_Set exercise_
Rewrite the rows below as a numbered list, beginning at the line that contains "The width and" and stopping after the line that contains "(x=116, y=287)". Skip any blank lines and leave the pictures out.

_Records for this exercise_
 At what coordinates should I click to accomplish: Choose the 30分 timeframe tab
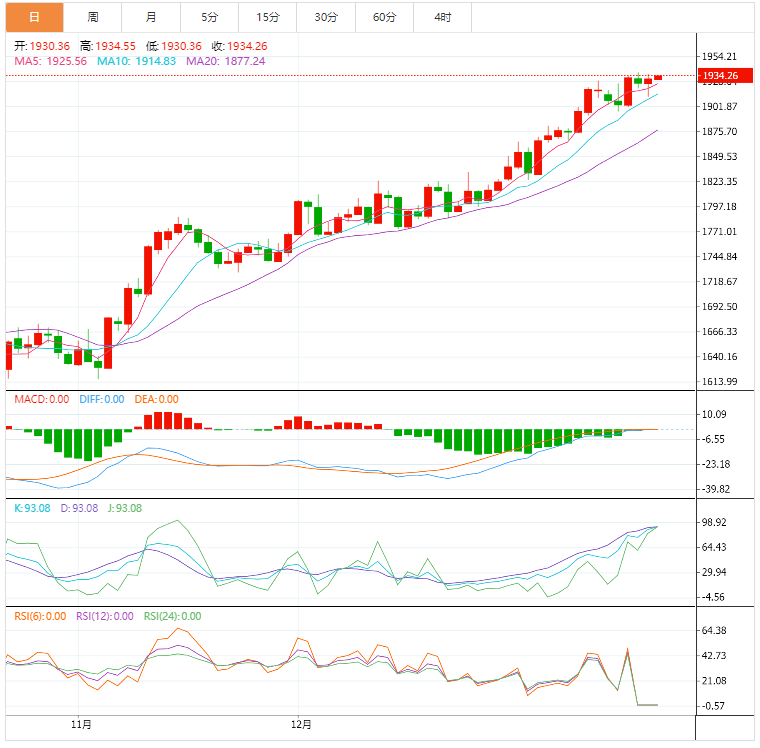click(325, 17)
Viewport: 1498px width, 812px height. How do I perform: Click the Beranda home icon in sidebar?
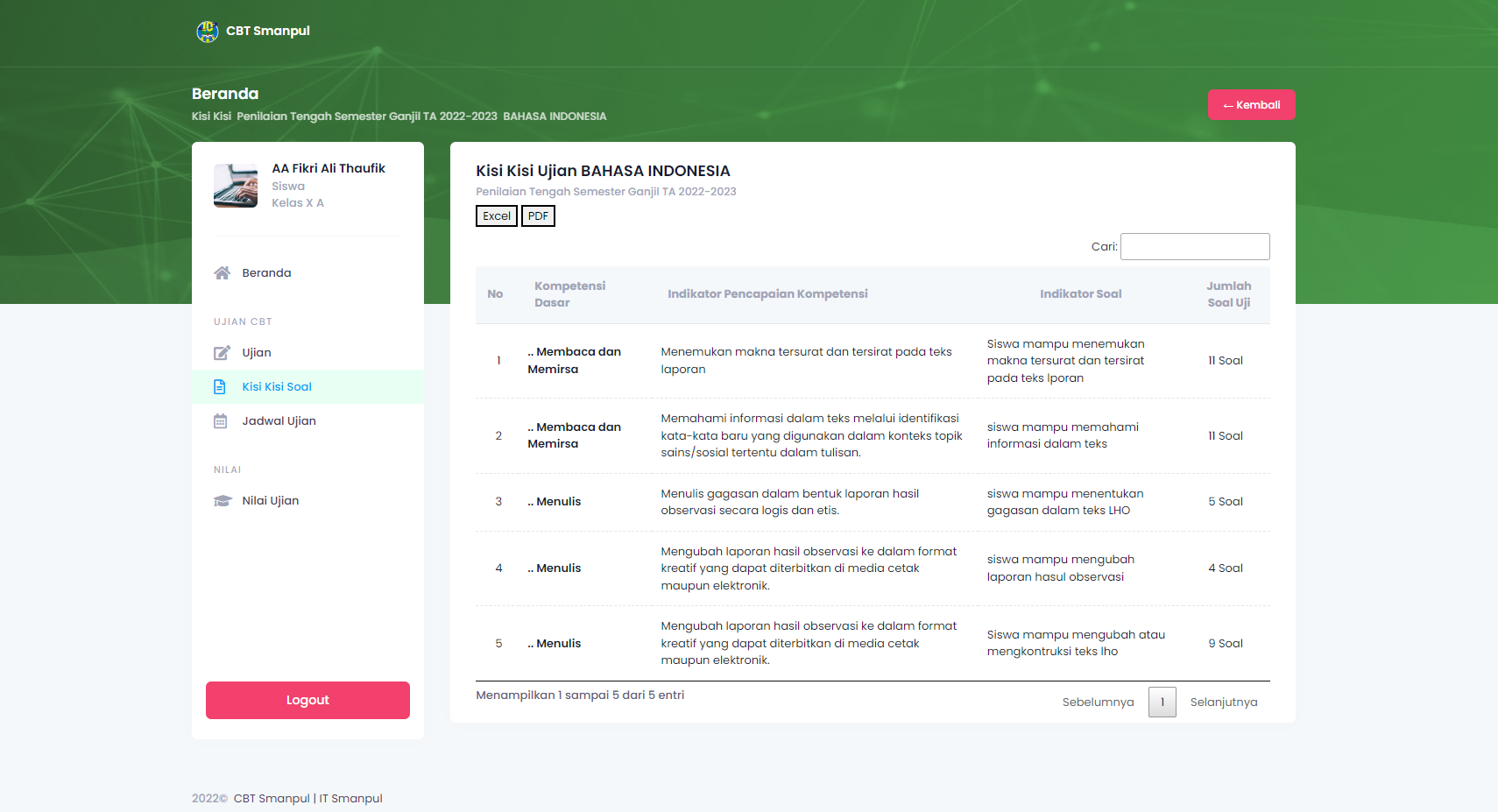222,273
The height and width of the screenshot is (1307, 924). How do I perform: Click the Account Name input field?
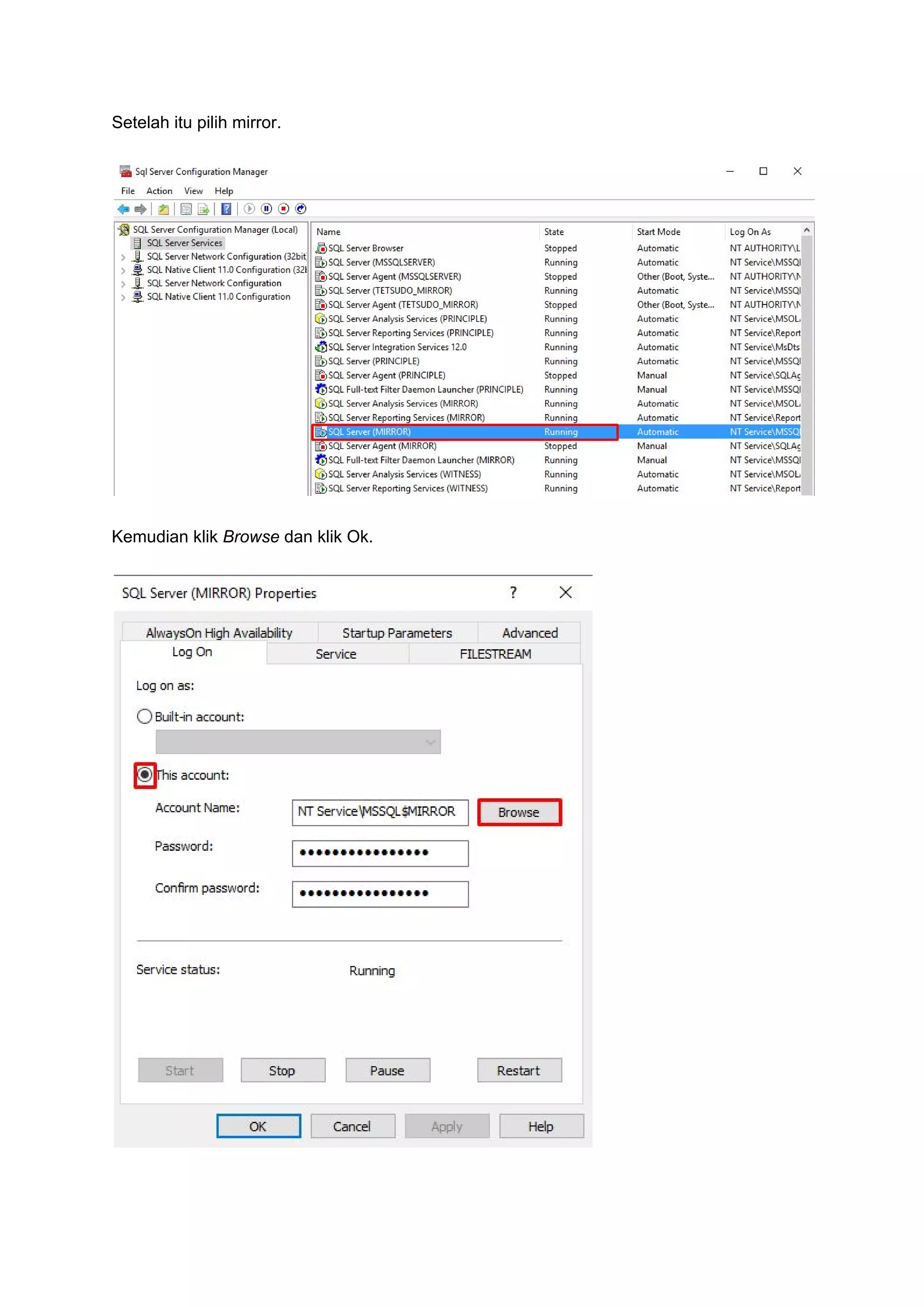click(x=380, y=812)
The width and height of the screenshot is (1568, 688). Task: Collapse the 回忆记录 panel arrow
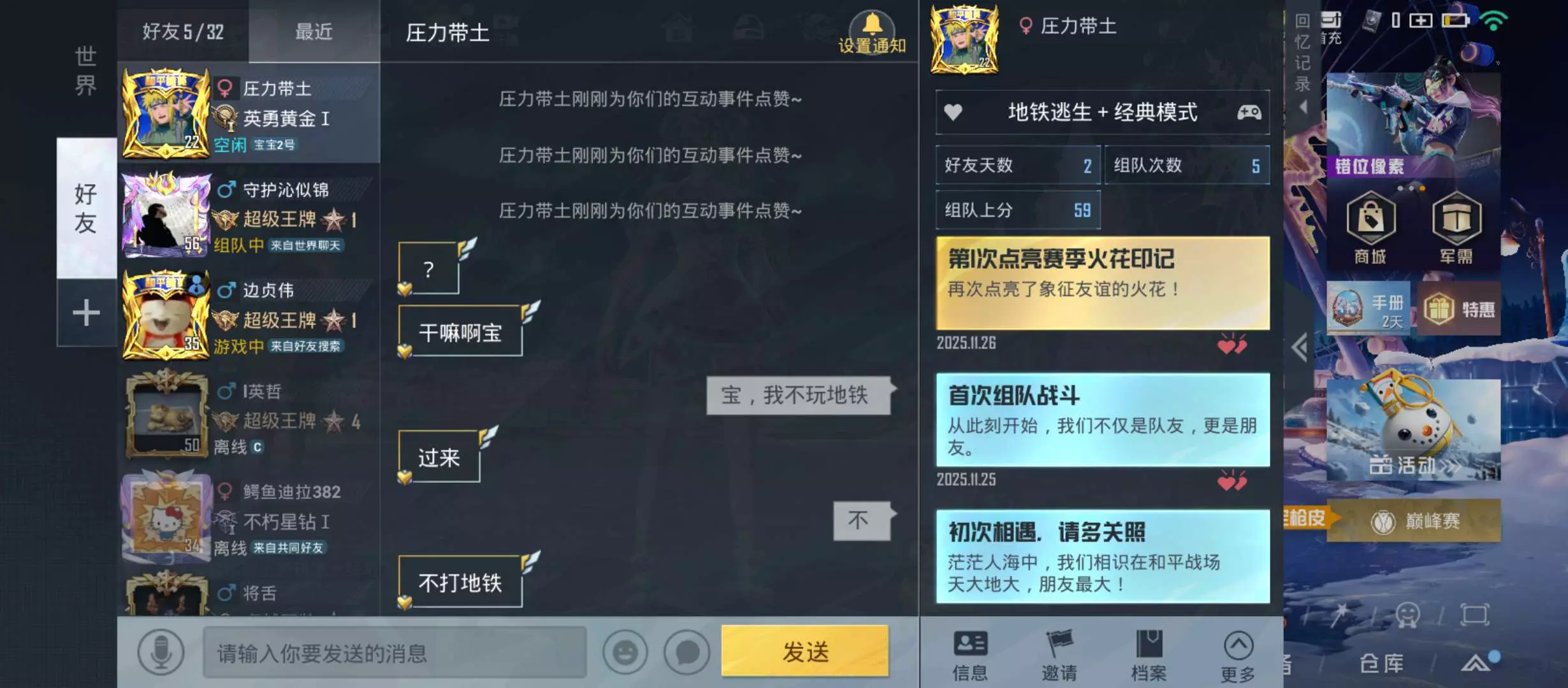tap(1303, 107)
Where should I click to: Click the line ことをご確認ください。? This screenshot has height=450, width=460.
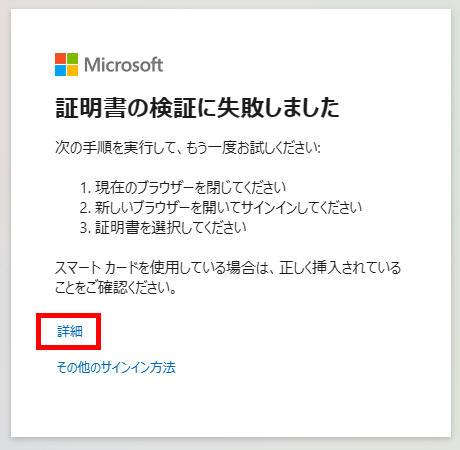(x=116, y=287)
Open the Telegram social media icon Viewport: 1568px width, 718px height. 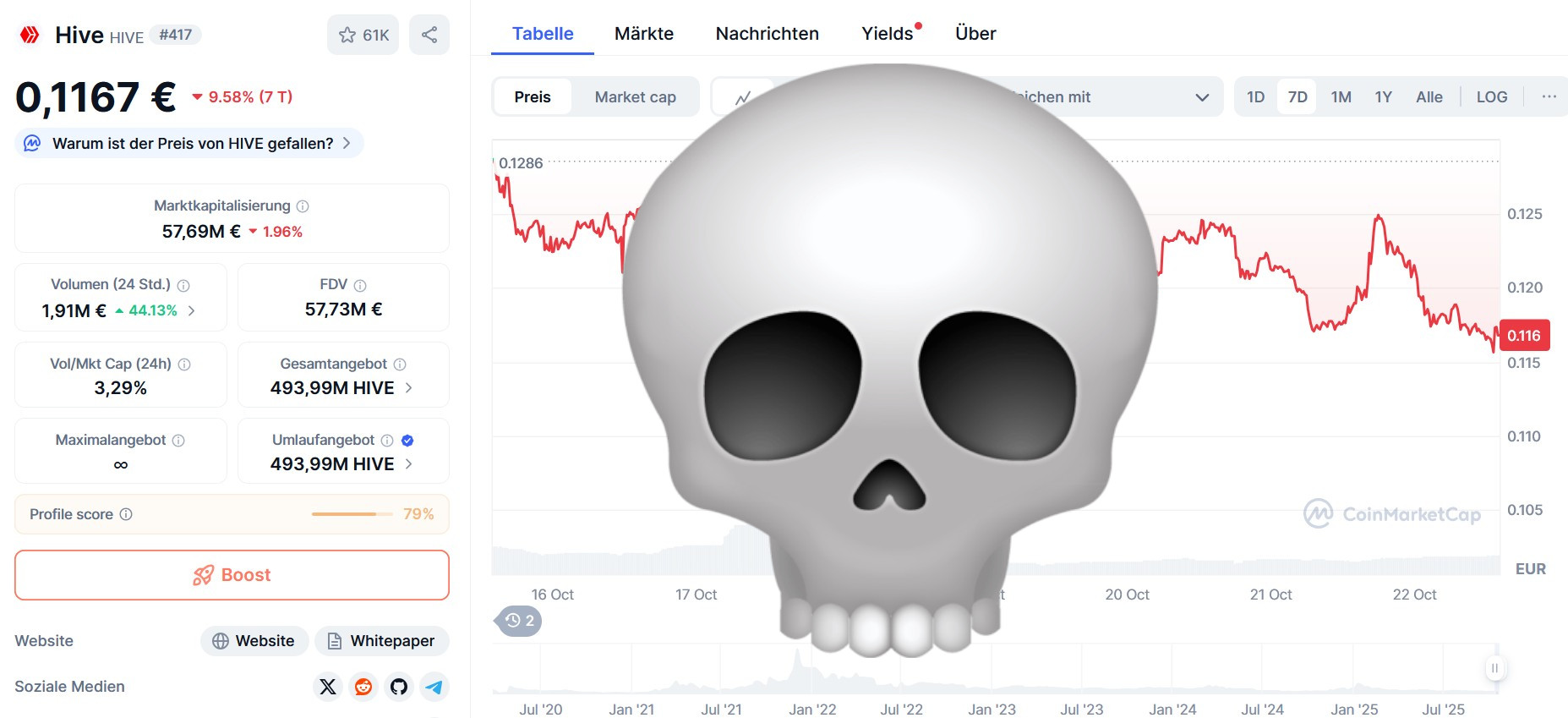(x=434, y=687)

_Solution below_
1. The width and height of the screenshot is (1568, 688). Task: Collapse the 回忆记录 panel arrow
2. tap(1303, 107)
3. Where should I click to: Click the line ことをご確認ください。? This screenshot has height=450, width=460.
4. (x=116, y=287)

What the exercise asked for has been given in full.